Tell us about your career path.
I first discovered the joy of working hard with a team of committed people from playing sports. From there, working hard and playing hard became a way of life. After college, I worked at GE Capital in private debt, earned an MBA, had a great summer internship at the Czech Ministry of Privatization, and joined a start-up consulting firm as the 13th employee, which grew to 5000 employees and went public. It was fast-paced, high-pressure, long hours with weekly travel, and I loved it.

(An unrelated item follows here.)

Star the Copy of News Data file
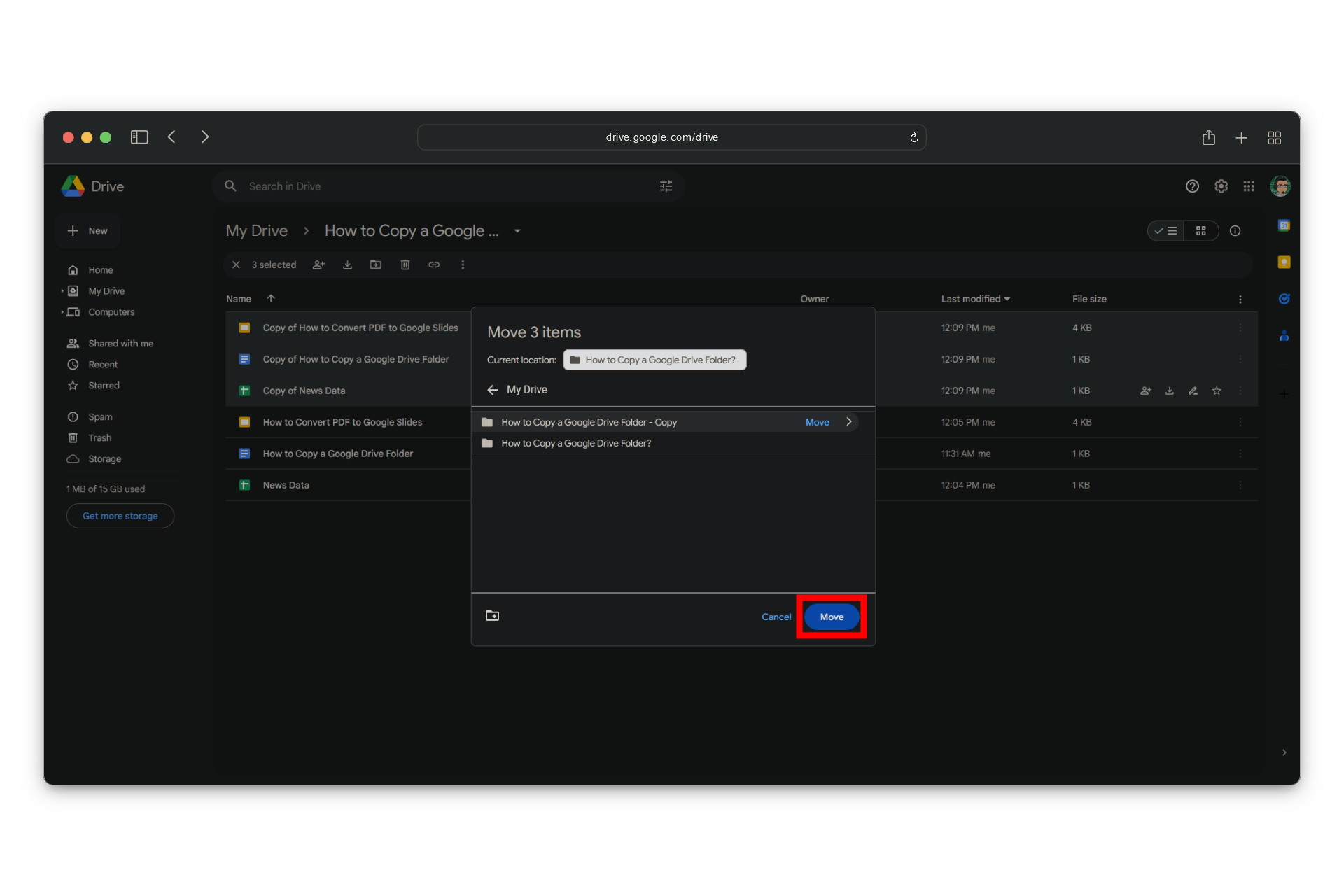(1217, 391)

I met my husband, Paul, at work, and we had two daughters. I had never seen an example of a successful working mom arrangement in my field. We could not responsibly both keep our pace of work and raise a family, and we agreed to a traditional model of my being the caretaker and Paul the provider. For the next ten years, we experienced the joys and agonies of parenting, as well as the best year of our life living in London. We also experienced the vulnerability that comes from living off one income through two recessions. I experimented with part-time and contract work, but the cost of care and taxes always seemed to wipe away the benefits. There was also an emotional toll that I did not fully understand until years later. My identity was tied to striving for accomplishment.
I returned to work full-time at UCSF in 2009 when our girls were 8 and 10. What made this possible was a culture that allowed leaving work at 5 p.m. and a boss who agreed I could telework one day per week so I could pull off a carpool. I am grateful I rediscovered the joy of working hard with committed people in FAS. My journey taught me that my best days stem not from achievement but from the desire to be useful to the person in front of me.
What advice would you give your daughters if they start a family?
- Where you work matters - Find a culture and role that allows flexibility and respects boundaries.
- Sustain your skills - Even if you step out of work, find ways to use and build skills.
- Keep your fixed costs low - This allows flexibility to cut back or save more when needed.
- Build goodwill - Earn flexibility through demonstrated commitment.
- It takes a village - Build a network of friends, family and neighbors to exchange help.
- Embrace enough - Happy people have a healthy sense of good enough.
- Balance - Think of work-life balance as something you do over a lifetime, not all at once.